Although geographic analysis and mapping are not new, Wright said, a GIS performs these same tasks better and faster than manual methods.
The OSU Department of Geosciences and College of Forestry are sponsoring several events on GIS Day. They include:
- Map gallery, open house and demonstrations, Wilkinson Hall, noon to 4 p.m.
- Map gallery, tours and demonstrations in the new forestry research lab, Richardson Hall; from 9:30 a.m. to 10:30 a.m., map gallery and poster session in Room 115; from 10:30 a.m. to 4 p.m., tours and demonstrations throughout the new building.
- Presentations at Corvallis and Albany secondary schools throughout the week by graduate students.
GIS Day will be held on the last day of National Geography Awareness Week, Nov. 15-19, and is sponsored by the National Geographic Society, the American Association of Geographers and the Environmental Systems Research Institute.

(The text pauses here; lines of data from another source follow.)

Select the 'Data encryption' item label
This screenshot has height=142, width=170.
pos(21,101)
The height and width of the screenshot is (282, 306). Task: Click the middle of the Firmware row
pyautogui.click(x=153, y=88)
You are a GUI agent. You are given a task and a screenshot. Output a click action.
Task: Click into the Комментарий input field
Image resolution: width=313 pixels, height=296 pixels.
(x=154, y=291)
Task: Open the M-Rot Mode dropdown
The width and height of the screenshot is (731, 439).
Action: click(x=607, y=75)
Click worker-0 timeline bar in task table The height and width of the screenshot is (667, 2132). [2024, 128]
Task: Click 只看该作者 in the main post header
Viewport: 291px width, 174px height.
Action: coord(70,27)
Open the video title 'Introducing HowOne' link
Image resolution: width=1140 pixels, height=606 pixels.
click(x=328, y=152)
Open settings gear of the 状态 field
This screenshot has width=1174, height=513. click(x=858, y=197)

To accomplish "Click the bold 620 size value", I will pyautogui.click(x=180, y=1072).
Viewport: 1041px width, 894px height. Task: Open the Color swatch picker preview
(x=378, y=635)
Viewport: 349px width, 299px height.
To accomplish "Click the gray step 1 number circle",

"There are currently about one half million GIS users in the world, but most of the public is unaware of this growing technology," Wright said. "It's used to solve problems in such areas as environmental protection, pollution, health care, land use, natural resources, conservation, business efficiency, education, and social inequities. GIS provides a unifying framework for analyzing and understanding the world around us."
Hundreds of colleges, universities, K-12 schools, cities, and private industries around the world are expected to participate in GIS Day, Wright said.